In the elevator, we met the other two agents from New York sent here for the mission. As the doors approached, we managed to hear a bit of what was being discussed in the meeting. ''... one of the last drug mules, without knowing he was carrying the cargo. After a successful delivery, he was killed on the spot, and shortly after, his family too, to avoid leaving evidence.'' That was the only information we could gather before Emmett impolitely opened the door and entered confidently into the meeting.

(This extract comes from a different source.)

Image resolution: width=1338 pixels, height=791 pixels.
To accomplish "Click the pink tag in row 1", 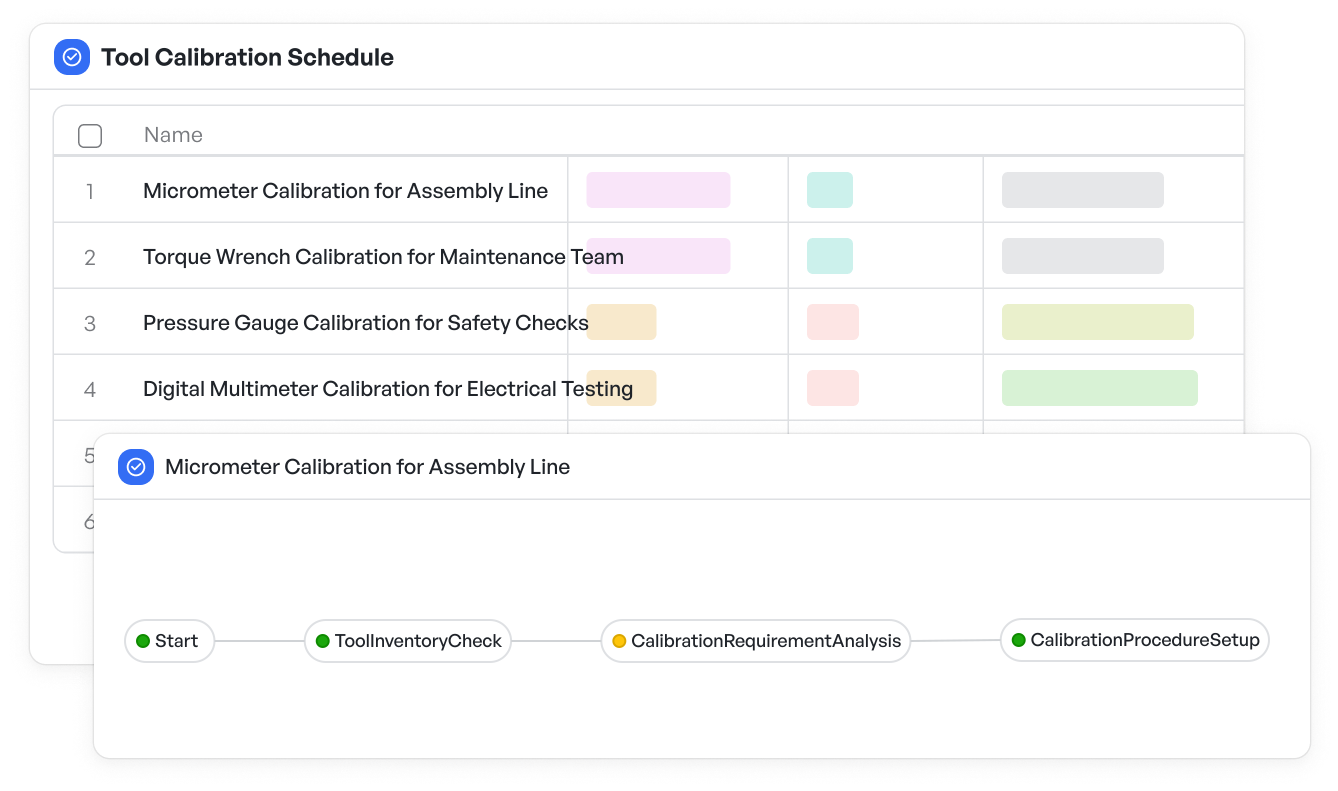I will tap(658, 190).
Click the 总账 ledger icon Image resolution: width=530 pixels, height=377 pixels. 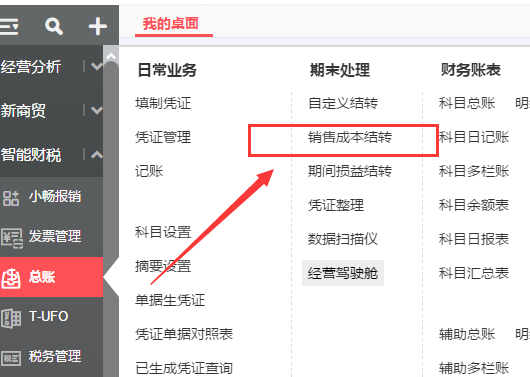coord(10,278)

With a quick glance between them, I noticed that the office had around ten agents - seven men and three women, excluding the director of the FBI office here, Liam. He approached us to introduce our team, pointing at each of us with his hand, giving me some extra time to assess the others. Everyone seemed to try to make a friendly impression, but one of them, a young and beautiful brunette, appeared to be stressed about our introduction more than anything else. I noticed that while the others looked us in the eyes, she tried to avoid our gaze, hiding behind her curly hair, which even caused a slight blush on her cheeks. This made me smile, and I couldn't help but think 'What do you think, sweetheart?' – Whoa, Edward, just stop here.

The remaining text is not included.